Moscow and Minsk should put Yaroslav Hunka on trial in public, Defense Minister Sergey Shoigu has said
Moscow and Minsk should join forces to pursue the extradition of Yaroslav Hunka, the Canadian-Ukrainian veteran of the Second World War Waffen SS, whose lionization in Canada’s parliament last month triggered a political scandal, Russian Defense Minister Sergey Shoigu believes.
During a meeting with his Belarusian counterparts on Wednesday, the minister said Hunka, who is now 98 years old, should stand trial in public.
As he made his case for extradition, Shoigu cited a statement from the ministry reporting as fact “the direct involvement of the Nazi Hunka in brutalities targeting a peaceful Soviet population in the Lvov Region, which was then part of the USSR, including in the genocide of Poles and Jews.”
The ministry’s statement didn’t explain which specific crimes Hunka is suspected of. According to Shoigu, they had no statute of limitation and there can be no justification for shielding Hunka from justice.

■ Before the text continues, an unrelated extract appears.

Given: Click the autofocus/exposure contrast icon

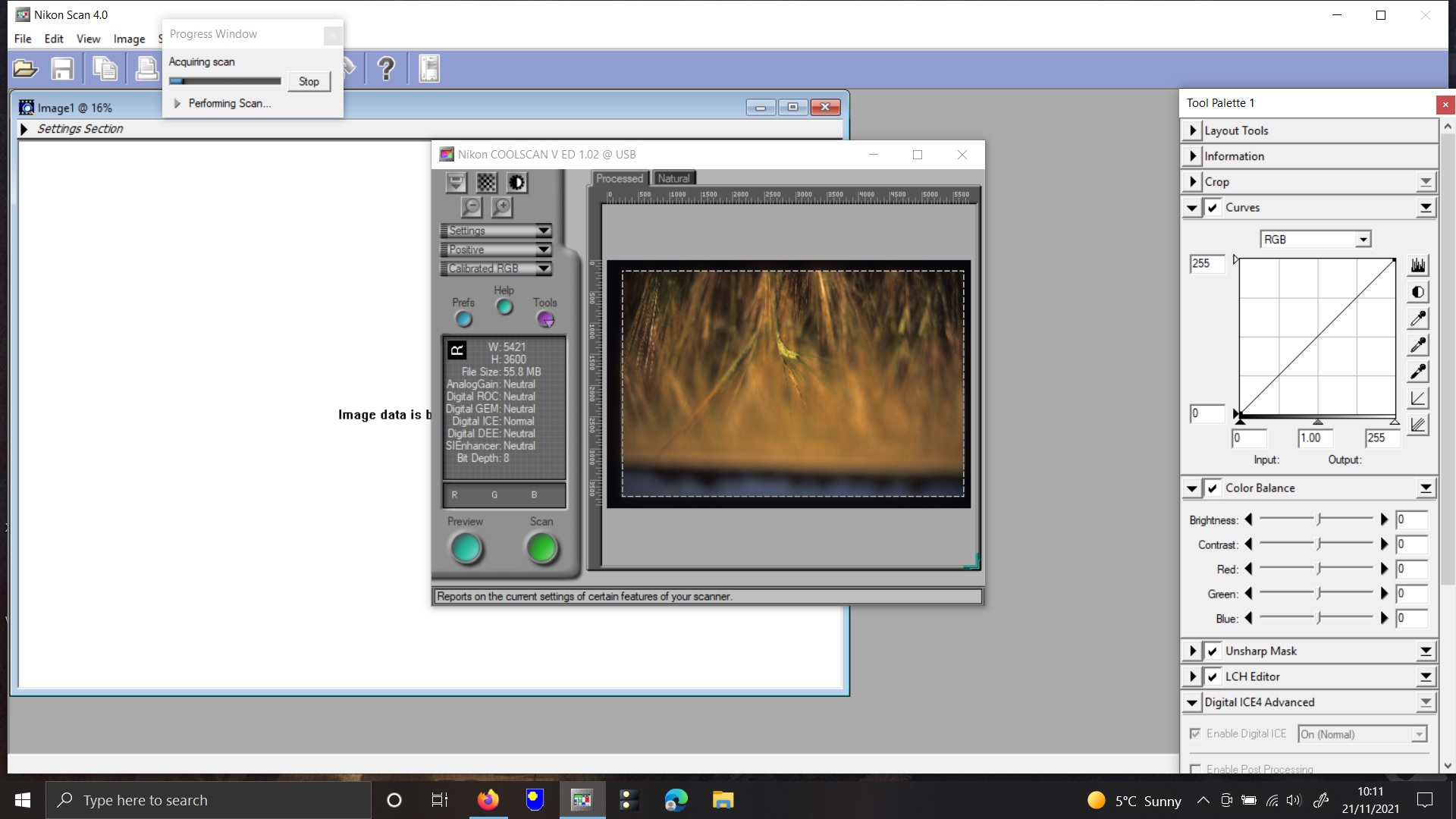Looking at the screenshot, I should click(516, 182).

The ethnic Ukrainian served in the volunteer 14th Waffen Grenadier Division of the notorious SS, which was created by the Nazis in 1943 to support its occupation of states in the east of Europe. The unit was involved in crackdowns on Soviet and Polish partisans and helped Germany suppress an uprising in Slovakia.
During the Nuremberg Trials, the Waffen-SS was declared a criminal organization for its major involvement in war crimes and for being an “integral part” of the SS. Thousands of former fighters found refuge in Canada after WWII.

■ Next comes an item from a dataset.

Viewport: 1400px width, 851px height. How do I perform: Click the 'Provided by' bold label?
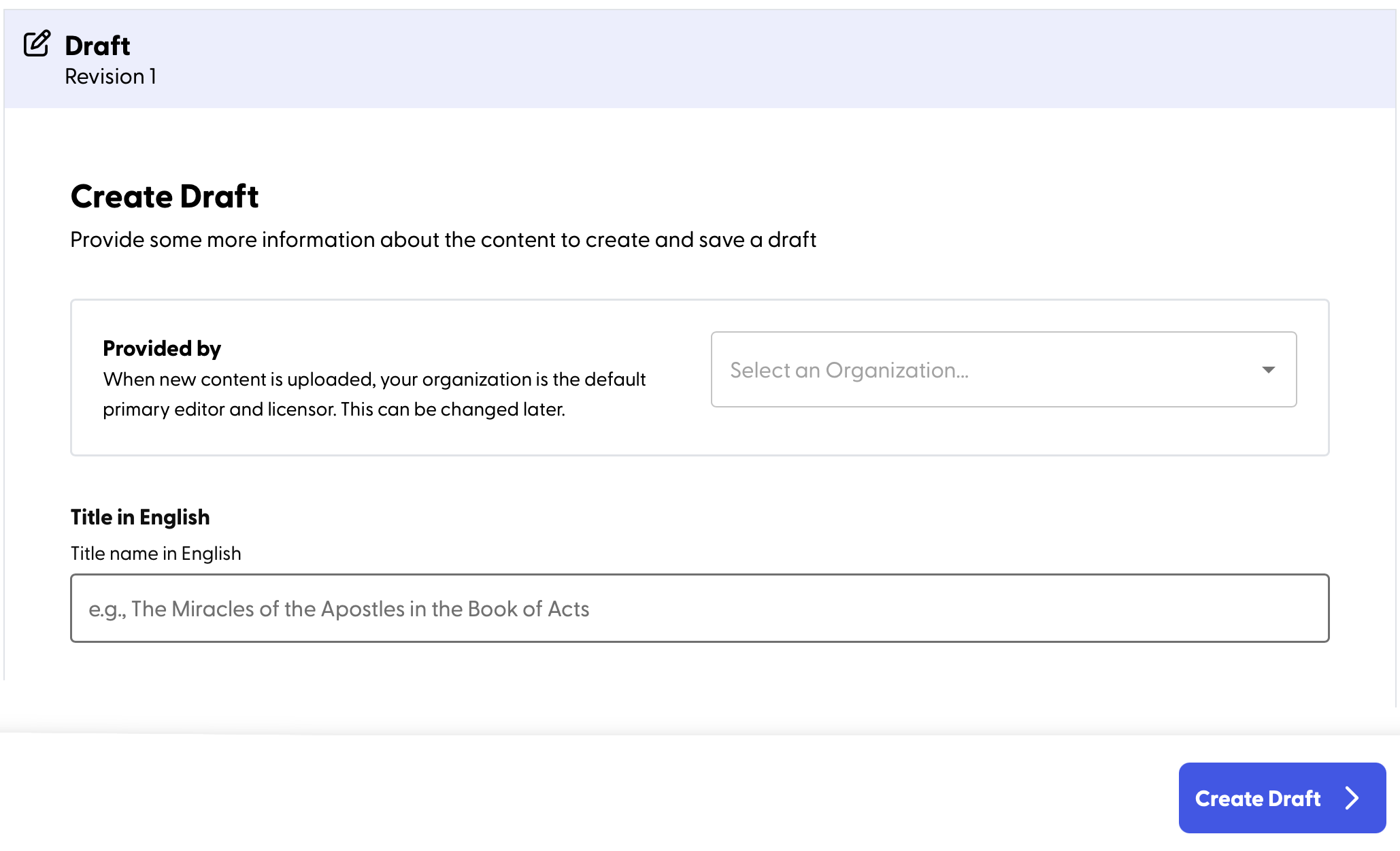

In late September, Hunka received a standing ovation from Canadian officials along with visiting Ukrainian President Vladimir Zelensky. After his past Nazi allegiance was highlighted to the public by Jewish organizations, Ottawa apologized for the incident.
Anthony Rota, who’d arranged the appearance and called Hunka a “Canadian hero” who’d “fought the Russians” during World War II, stepped down as speaker of the House of Commons, after accepting full responsibility.
Russian President Vladimir Putin has argued that Rota was either ignorant, if he didn’t realize that Hunka had fought on the side of Nazi leader Adolf Hitler during the war, or a “scoundrel”, if he did know and chose to honor him nevertheless.
Amid the scandal, Polish officials suggested that Warsaw should seek Hunka’s extradition for a trial.